6.3.2 うず度
前述の高層天気図を見ると大気は南北に脈打ちながら流れている。この流れを図6.45のように,うず(じ
ょう乱)と平行な流れ(東西流,帯状流)とが重なったものと考える。うずの概念としては台風,低気圧・
高気圧を考えれば良い。
図6.47は数値予報の500hPaの等高度線とうず度の分布図である。縦線部分は正うず度,白抜き部分
は負うず度を示している。
・ この図のうず度は正確には相対うず度の鉛直成分といい,記号ではζ(ツェータ)と記す。
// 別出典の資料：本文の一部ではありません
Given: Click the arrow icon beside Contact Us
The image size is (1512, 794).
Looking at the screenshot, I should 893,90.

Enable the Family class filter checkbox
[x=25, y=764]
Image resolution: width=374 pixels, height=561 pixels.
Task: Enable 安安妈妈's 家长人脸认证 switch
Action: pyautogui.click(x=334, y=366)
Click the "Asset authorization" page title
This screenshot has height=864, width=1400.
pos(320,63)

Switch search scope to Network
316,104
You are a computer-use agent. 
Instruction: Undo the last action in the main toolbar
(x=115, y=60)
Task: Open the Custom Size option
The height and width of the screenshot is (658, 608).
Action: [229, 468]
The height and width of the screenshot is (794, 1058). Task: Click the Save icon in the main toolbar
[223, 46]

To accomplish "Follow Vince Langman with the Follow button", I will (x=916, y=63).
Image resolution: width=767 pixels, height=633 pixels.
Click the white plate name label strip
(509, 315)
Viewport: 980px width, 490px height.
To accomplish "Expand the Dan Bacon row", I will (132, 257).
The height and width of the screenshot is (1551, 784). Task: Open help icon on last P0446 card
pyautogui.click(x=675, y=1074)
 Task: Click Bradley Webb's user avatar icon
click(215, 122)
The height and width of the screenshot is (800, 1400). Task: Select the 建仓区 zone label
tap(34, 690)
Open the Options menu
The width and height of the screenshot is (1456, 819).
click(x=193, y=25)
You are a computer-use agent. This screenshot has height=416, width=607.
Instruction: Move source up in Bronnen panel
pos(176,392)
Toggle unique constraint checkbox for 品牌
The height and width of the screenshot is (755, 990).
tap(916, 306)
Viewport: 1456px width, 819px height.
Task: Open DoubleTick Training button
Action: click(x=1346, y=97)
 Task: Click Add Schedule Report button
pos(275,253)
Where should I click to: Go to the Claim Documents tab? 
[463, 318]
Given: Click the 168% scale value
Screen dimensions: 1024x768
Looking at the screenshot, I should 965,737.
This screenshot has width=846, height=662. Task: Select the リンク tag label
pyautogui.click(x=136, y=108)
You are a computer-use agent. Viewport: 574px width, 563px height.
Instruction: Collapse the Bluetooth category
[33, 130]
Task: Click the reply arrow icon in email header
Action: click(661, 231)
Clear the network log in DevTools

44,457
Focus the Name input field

・ また,うず度は流れの全体を表わすものではなく,大気中のそれぞれの点(空気塊)について定義で
きる量である。
・ 「相対」とは回転している地球に対して相対という意味である。
図6.47 500hPa天気図(気象庁)
大気中に渦がなくても,慣性座標では大気は地球自転軸のまわりを回転しているので,それによるう
ず度がある。これを惑星うず度といい,大きさはコリオリパラメータf(2ΩSinφ)である。fとζを
あわせたものを絶対うず度という。
絶対うず度=f+ζ
大規模スケールで収束・発散がなければ絶対うず度は保存され,
f+ζ=一定 (6.52)
である。
空気が北上するとfが大きくなり(緯度φが大きくなり,Sinφが大きくなる),(6.52)式が成立する
ためには相対うず度ζは小さくなる。南下するときはその逆である。我々は地球上で気象を考えるから,
普通は相対うず度を使えば良い。